**** Data under study ****

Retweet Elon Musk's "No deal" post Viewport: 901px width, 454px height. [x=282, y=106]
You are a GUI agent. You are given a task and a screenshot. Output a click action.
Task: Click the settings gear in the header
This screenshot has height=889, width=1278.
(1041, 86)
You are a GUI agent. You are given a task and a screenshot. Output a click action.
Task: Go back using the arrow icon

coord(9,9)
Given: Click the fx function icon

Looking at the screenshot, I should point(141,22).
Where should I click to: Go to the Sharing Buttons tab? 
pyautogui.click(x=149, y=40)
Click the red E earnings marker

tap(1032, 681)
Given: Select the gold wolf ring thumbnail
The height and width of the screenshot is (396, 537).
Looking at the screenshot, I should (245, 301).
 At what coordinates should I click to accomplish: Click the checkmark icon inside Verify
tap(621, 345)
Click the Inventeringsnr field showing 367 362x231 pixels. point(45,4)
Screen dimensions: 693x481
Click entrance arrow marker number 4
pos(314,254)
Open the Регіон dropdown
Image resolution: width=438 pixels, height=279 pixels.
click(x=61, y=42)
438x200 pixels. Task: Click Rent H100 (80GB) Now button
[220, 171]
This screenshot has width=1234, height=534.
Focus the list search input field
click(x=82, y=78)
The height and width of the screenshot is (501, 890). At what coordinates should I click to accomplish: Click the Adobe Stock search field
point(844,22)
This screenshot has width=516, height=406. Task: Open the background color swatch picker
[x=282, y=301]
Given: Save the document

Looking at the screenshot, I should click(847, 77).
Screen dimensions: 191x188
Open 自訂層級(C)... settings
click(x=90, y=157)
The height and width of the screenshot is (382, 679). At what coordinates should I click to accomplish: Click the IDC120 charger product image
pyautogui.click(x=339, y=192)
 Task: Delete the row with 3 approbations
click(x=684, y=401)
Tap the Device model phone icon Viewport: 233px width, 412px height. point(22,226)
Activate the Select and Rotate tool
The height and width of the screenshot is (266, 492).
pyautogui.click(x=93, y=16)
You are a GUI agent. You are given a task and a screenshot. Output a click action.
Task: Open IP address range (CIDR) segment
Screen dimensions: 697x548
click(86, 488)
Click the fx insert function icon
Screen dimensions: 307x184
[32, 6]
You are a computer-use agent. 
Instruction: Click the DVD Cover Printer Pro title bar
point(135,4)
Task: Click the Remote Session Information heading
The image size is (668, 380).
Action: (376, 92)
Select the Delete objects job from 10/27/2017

****

Take the line that contains "The height and width of the screenshot is (382, 679)." and every line after it to the end of the entries above, and reproduce them exactly.

Reply to the exercise →
The height and width of the screenshot is (382, 679). At what coordinates should I click to accomplish: Click the IDC120 charger product image
pyautogui.click(x=339, y=192)
 Task: Delete the row with 3 approbations
click(x=684, y=401)
Tap the Device model phone icon Viewport: 233px width, 412px height. point(22,226)
Activate the Select and Rotate tool
The height and width of the screenshot is (266, 492).
pyautogui.click(x=93, y=16)
You are a GUI agent. You are given a task and a screenshot. Output a click action.
Task: Open IP address range (CIDR) segment
Screen dimensions: 697x548
click(86, 488)
Click the fx insert function icon
Screen dimensions: 307x184
[32, 6]
You are a computer-use agent. 
Instruction: Click the DVD Cover Printer Pro title bar
point(135,4)
Task: Click the Remote Session Information heading
The image size is (668, 380).
Action: (376, 92)
Select the Delete objects job from 10/27/2017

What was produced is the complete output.